Back in the exam room, I told the doctor what was in my chart. I do talk to someone. I do take medication.

I wish I’d known how to tell her the rest. That I am still afraid. But I am no longer afraid of my fear.

I wish I had been able to explain to the doctor that she did not need to talk around my experience. My fear does not require a wide berth or circumlocution. My fear can be in the room. It can come, and it can go. And I can be ok the whole time.

* * *

After I got home from that OB appointment, I climbed the stairs to my sons’ bedroom. I pressed the spines of their board books, looking for the one I had in mind. Until that moment, I’d found the book annoying. It was the kind you couldn’t help but memorize after six or seven readings, and I resented the mental real estate it had claimed. My kids, of course, loved it.

When I found We’re Going on a Bear Hunt, I thumbed through the dreamy pastel pages. I saw the quintet of kids encounter difficulty after difficulty as they seek a bear. Long, wavy grass. Thick, oozy mud. A swirling, whirling snowstorm. Each time, the children chorus: “We can’t go over it. We can’t go under it. Oh, no! We’ve got to go through it!”

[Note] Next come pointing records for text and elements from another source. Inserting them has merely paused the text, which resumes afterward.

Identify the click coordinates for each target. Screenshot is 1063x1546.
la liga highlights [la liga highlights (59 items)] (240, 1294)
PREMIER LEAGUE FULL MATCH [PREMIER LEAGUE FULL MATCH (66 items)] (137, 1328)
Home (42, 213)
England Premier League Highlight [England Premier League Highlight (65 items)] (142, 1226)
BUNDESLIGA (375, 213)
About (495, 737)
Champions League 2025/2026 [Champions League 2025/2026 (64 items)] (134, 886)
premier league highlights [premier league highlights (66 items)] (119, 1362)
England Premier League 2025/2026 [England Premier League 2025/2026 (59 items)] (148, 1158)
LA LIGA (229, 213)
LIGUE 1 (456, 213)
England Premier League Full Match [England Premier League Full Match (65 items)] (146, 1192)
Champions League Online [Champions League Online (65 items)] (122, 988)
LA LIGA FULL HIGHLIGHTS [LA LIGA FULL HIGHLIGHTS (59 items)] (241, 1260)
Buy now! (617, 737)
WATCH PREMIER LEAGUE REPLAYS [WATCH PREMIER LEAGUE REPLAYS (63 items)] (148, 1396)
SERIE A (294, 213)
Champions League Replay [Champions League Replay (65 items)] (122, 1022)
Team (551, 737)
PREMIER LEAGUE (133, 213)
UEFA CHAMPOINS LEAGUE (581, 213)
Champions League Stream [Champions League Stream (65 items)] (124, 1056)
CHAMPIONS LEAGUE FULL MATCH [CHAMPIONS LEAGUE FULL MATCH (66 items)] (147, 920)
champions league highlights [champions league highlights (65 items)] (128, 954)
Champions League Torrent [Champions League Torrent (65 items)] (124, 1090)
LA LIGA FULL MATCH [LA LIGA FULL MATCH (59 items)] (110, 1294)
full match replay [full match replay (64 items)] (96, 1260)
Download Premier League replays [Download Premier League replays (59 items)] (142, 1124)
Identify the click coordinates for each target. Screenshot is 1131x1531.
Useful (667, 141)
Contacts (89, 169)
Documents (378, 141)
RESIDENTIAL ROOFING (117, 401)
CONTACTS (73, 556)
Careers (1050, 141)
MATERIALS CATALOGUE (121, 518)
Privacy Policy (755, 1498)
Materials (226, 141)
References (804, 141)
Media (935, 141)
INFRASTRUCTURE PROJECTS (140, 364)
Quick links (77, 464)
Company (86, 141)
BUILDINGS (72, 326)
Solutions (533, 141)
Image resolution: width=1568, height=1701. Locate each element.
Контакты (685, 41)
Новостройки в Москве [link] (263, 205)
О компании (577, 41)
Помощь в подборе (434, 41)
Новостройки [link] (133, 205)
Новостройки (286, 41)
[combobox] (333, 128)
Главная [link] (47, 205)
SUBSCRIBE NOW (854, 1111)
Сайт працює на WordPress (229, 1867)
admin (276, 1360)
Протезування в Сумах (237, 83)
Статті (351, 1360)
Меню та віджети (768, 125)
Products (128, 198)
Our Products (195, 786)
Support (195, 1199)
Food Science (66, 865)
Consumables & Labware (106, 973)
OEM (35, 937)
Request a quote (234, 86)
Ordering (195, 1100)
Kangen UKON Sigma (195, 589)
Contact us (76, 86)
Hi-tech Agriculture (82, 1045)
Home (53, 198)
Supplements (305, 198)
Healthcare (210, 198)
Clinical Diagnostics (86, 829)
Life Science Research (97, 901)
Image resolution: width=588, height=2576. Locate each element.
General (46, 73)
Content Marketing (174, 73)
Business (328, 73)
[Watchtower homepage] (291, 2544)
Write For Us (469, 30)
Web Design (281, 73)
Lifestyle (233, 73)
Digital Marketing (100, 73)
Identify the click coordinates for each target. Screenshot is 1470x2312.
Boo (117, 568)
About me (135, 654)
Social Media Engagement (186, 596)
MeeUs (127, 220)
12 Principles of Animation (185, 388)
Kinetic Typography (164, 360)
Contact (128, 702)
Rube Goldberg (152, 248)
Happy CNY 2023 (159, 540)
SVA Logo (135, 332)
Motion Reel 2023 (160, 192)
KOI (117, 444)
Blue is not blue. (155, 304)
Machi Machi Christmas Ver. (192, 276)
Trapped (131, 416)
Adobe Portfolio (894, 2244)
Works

Going on a Bear Hunt book: Managing Fear in Pregnancy After Loss

Author’s Personal Collection/Emily P.G. Erickson

I don’t think any of us can get around our unpleasant feelings. I don’t think we can manage the difficulty out of our lives by assigning it a number or saying the right words or taking a pill. These tools can make our feelings more manageable. They can help us invite them to tea. But they can’t make them go away. I think this is true for all of us, but I think it is especially true for people pregnant after loss.

We can’t go over it.

We can’t go under it.

We’ve got to go through it.

Today, I am 36 weeks and three days pregnant. Today, like every day now, I think of those children and their bear hunt. I think of the Buddha having tea with his demons. And, each day, I wake up with fear. I feel my fear. I feel my baby. And then I get up, ready for what’s next.